Pierre Birnbaum La leçon de Vichy En attendant Nadeau

Pierre Birnbaum © Emmanuelle Marchadour

À partir de là, il peut reprendre ses analyses théoriques. Dans un article, publié par Le Monde en 1994, cité dans le livre, il analyse les silences de François Mitterrand et dit déjà de Vichy : « c’est la déchirure du lien étatique et, au sens noble du terme, la fin du service public ». Formule qu’il développe dorénavant dans plusieurs travaux. Il étudie l’étrange alliance qu’incarne l’État français de Pétain, Laval et autres Bousquet entre ces fonctionnaires et la canaille antisémite d’extrême droite, les « fonctionnaires de fortune », ce que Laurent Joly appelle la « porosité entre administrations traditionnelles et organismes nouveaux de la Révolution nationale ». C’est un lien de subordination qui revient, dans les faits, à la destruction de l’État républicain à la française.
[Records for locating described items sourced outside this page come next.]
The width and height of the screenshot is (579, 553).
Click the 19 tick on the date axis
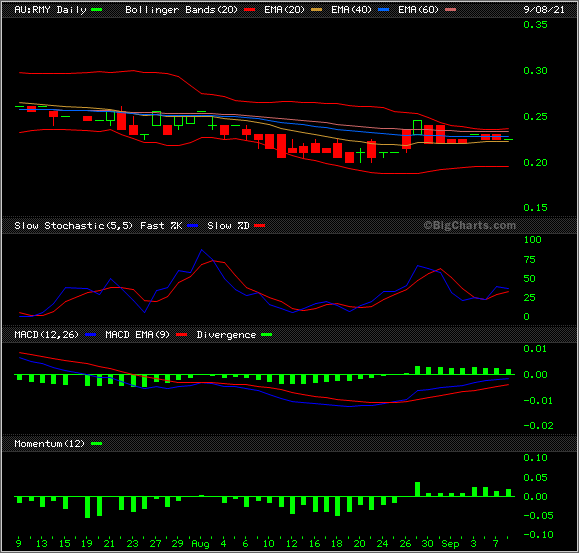coord(87,543)
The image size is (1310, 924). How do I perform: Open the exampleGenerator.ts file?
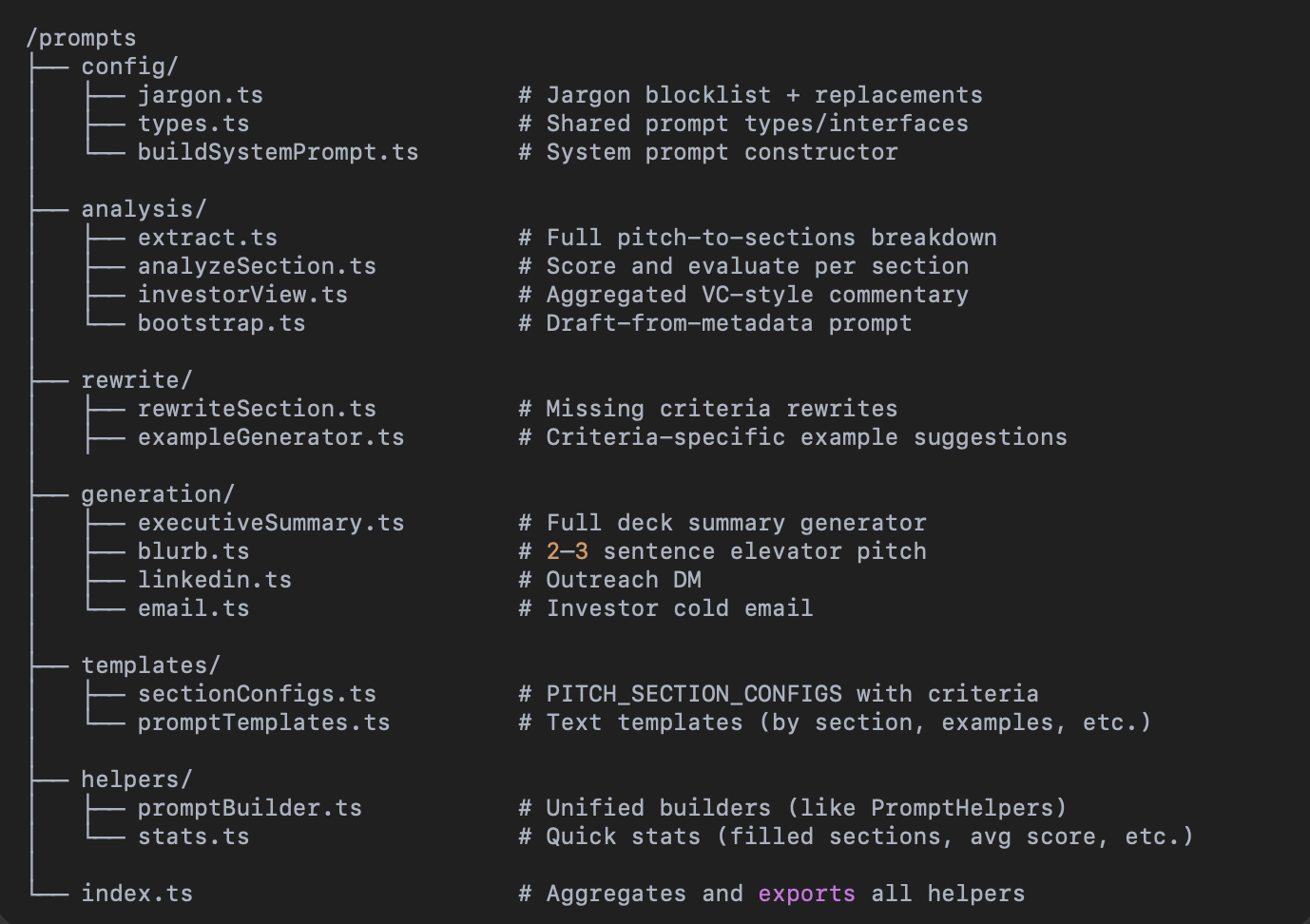point(271,437)
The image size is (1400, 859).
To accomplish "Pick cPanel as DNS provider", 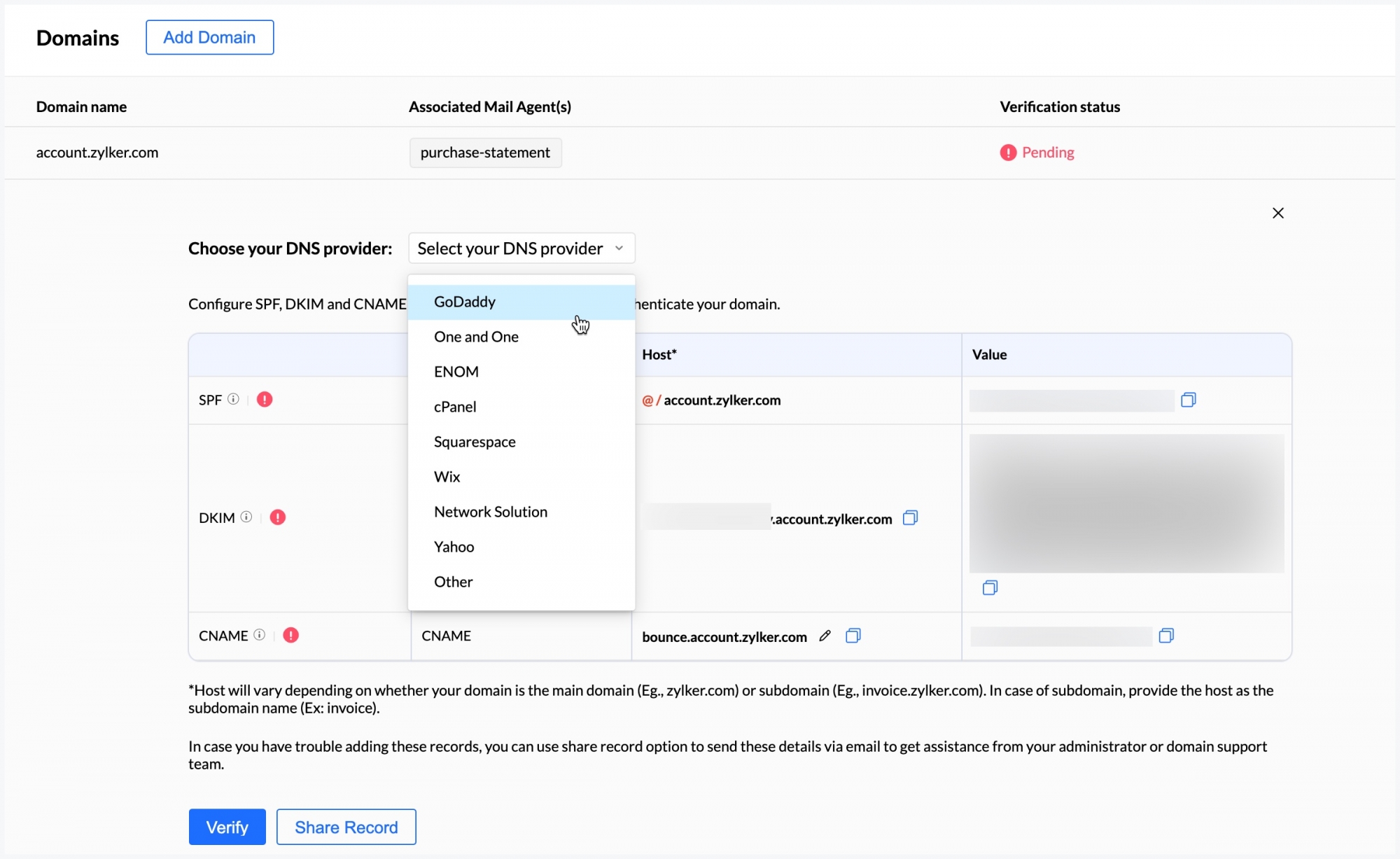I will point(455,407).
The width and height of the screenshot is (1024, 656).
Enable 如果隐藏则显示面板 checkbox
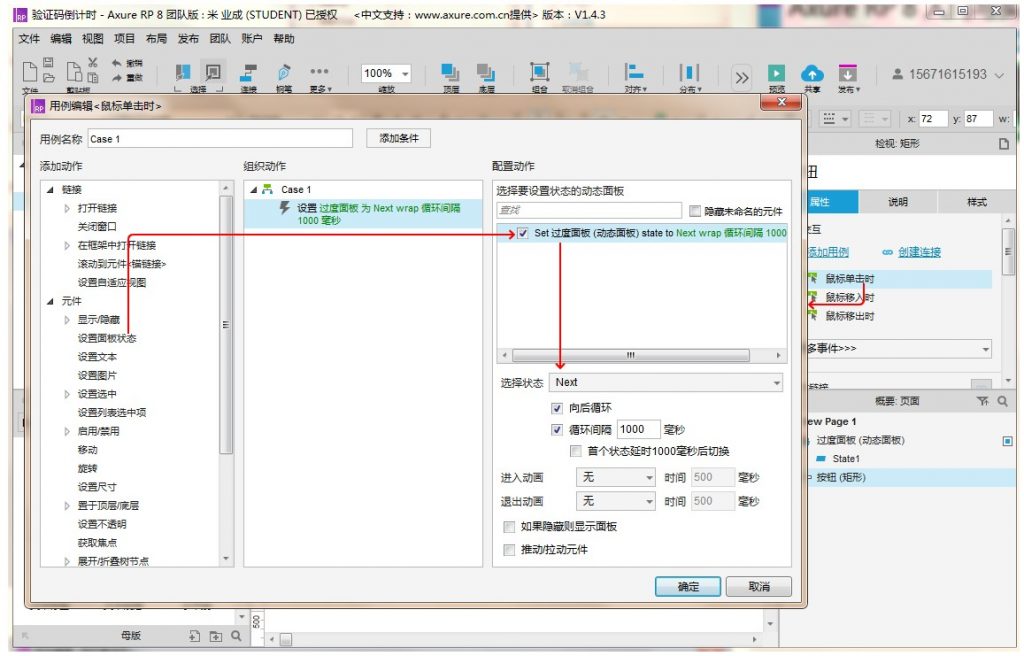[x=510, y=527]

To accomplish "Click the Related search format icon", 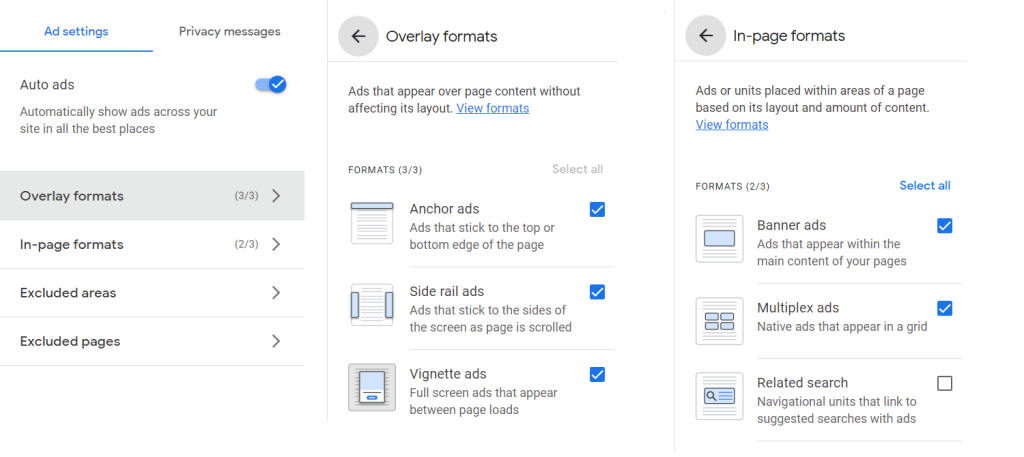I will pyautogui.click(x=719, y=396).
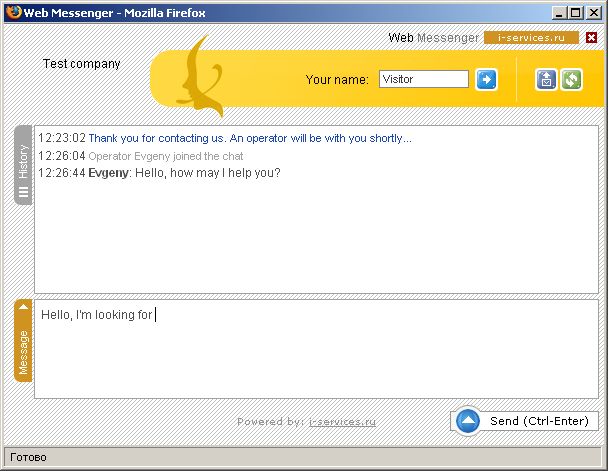Screen dimensions: 608x471
Task: Click the company face silhouette logo
Action: (200, 76)
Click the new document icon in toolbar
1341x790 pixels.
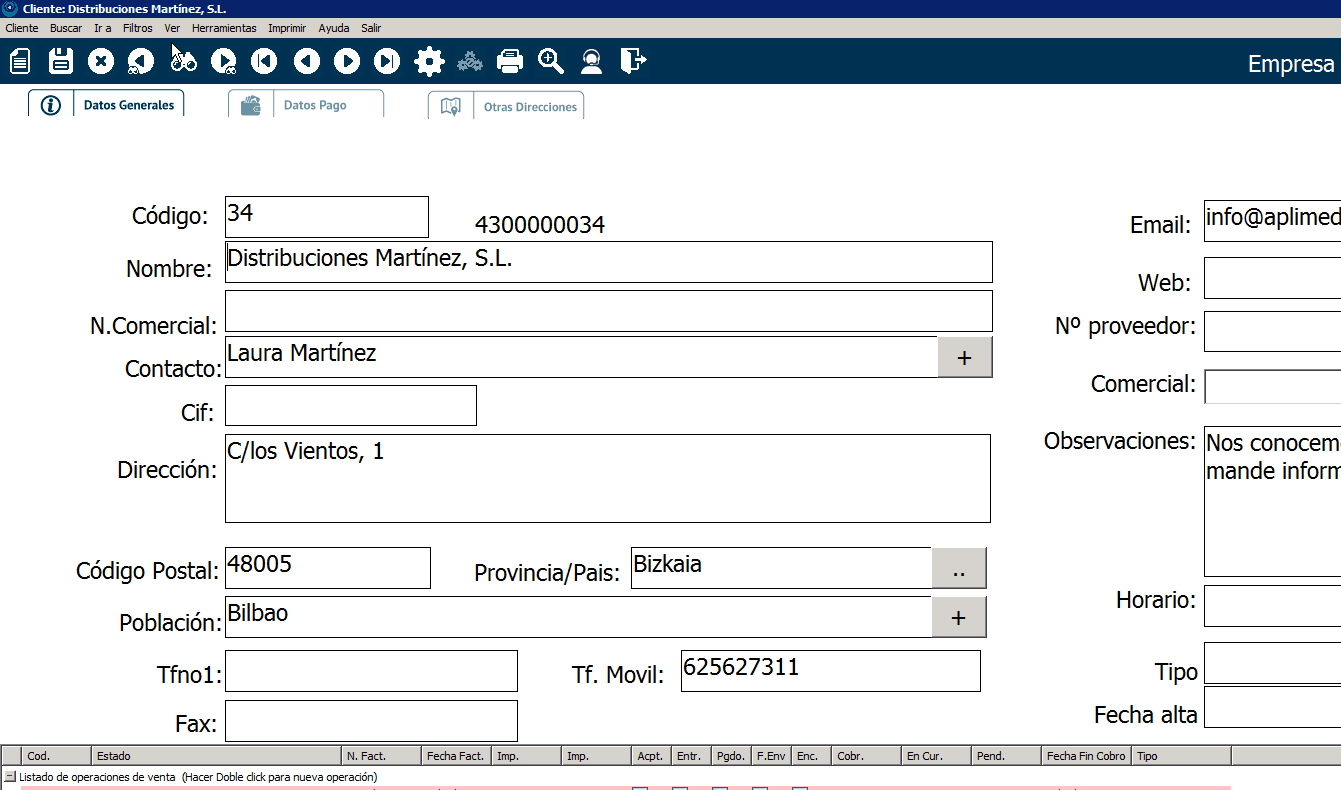[20, 62]
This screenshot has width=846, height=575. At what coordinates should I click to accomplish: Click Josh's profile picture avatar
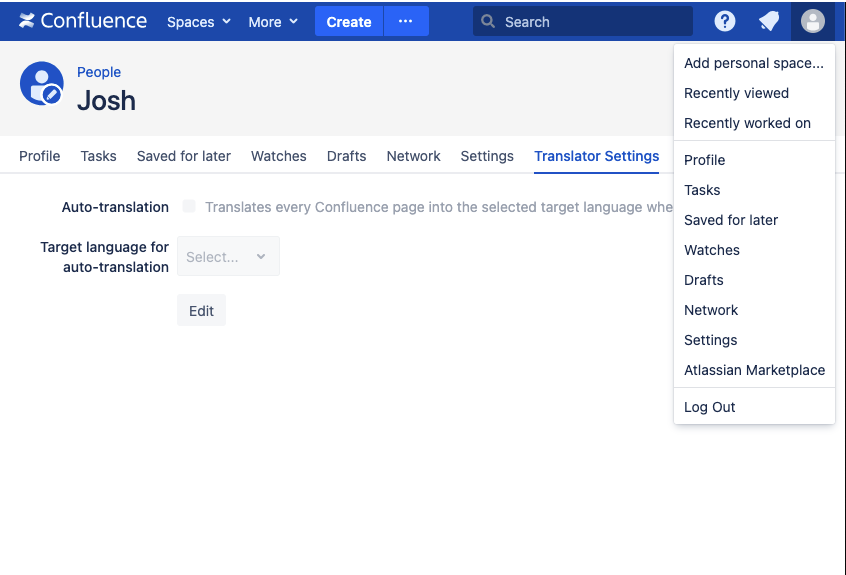coord(42,84)
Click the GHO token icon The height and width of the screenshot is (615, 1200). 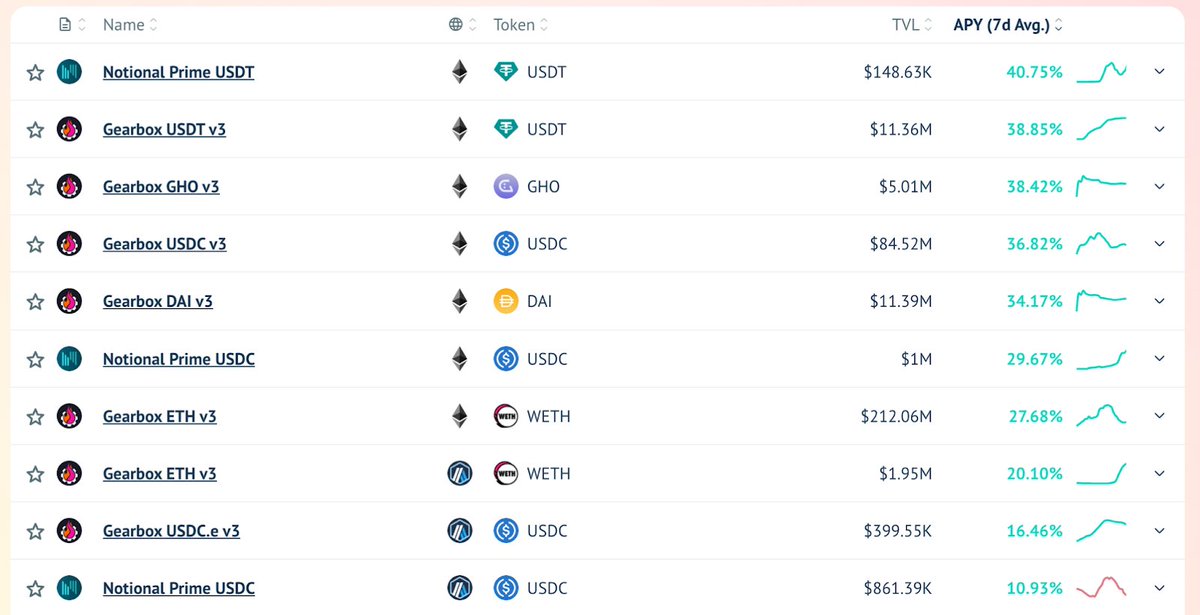[506, 186]
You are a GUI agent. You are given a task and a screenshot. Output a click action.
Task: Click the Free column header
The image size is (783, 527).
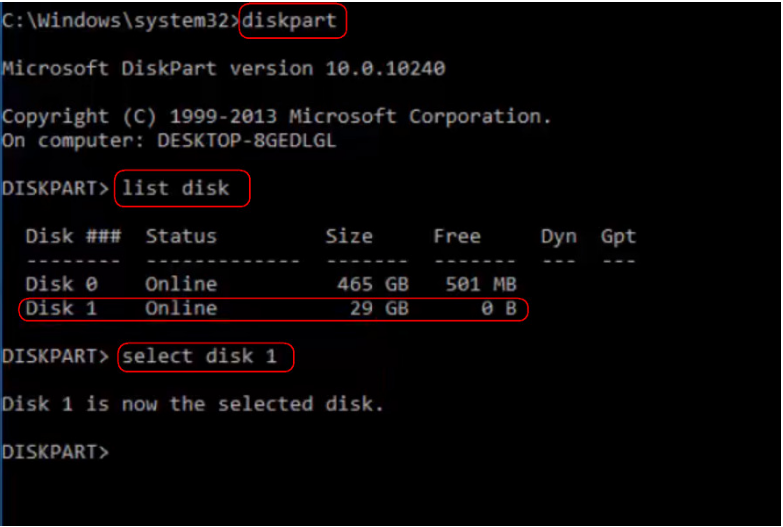click(x=457, y=236)
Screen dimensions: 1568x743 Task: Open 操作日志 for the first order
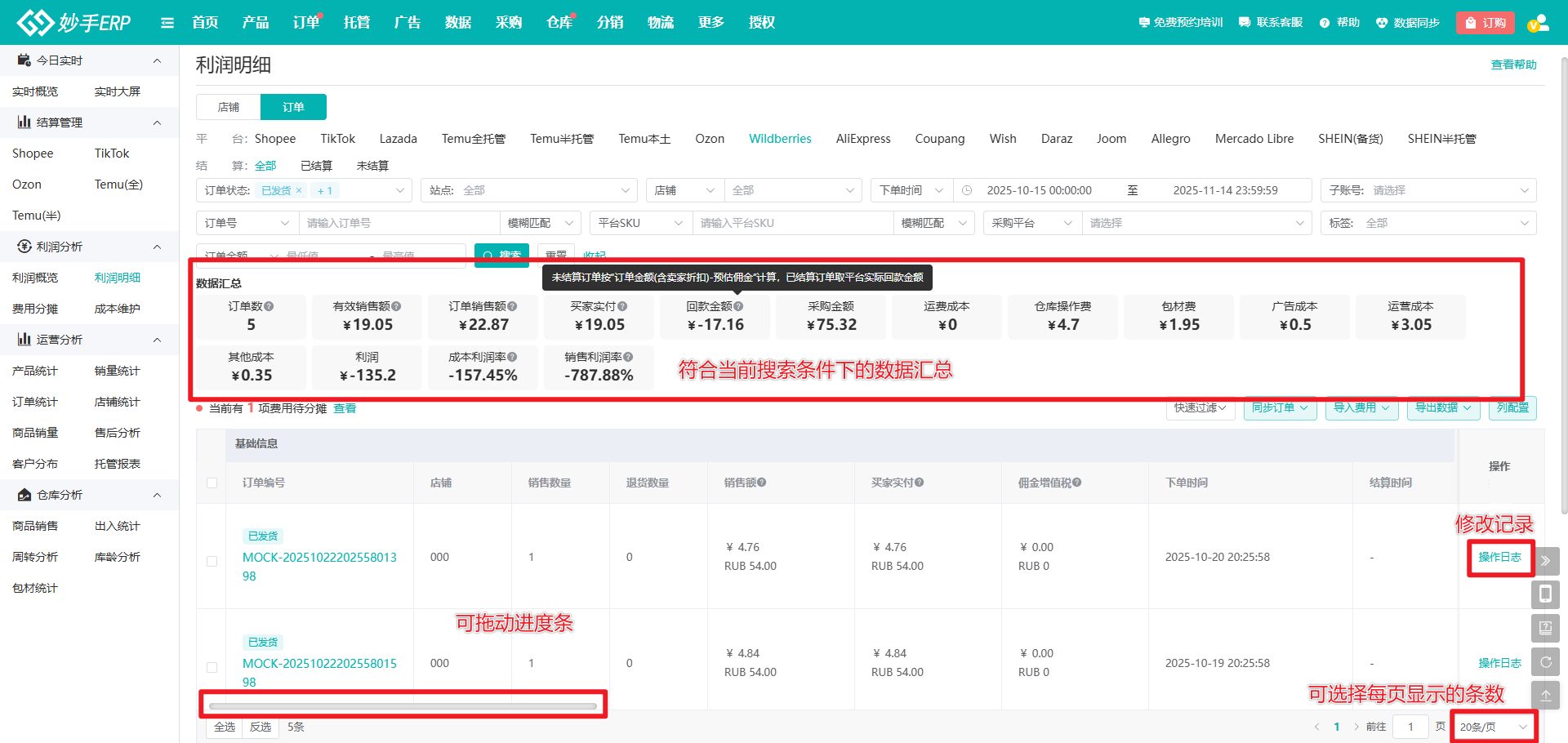tap(1499, 557)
Les valeurs universalistes de la Troisième République sont balayées, aux dépens tout particulièrement des Juifs. Birnbaum ne trouve de l’espoir que dans les marges : des petits fonctionnaires locaux, des instituteurs, des religieux (catholiques et protestants), des bonnes volontés qui, comme Félicie, Maria et Fabien, ont aidé, sauvé des Juifs. Il souligne leur exceptionnalité dans un chapitre qu’il intitule « Les Justes m’ont sauvé ».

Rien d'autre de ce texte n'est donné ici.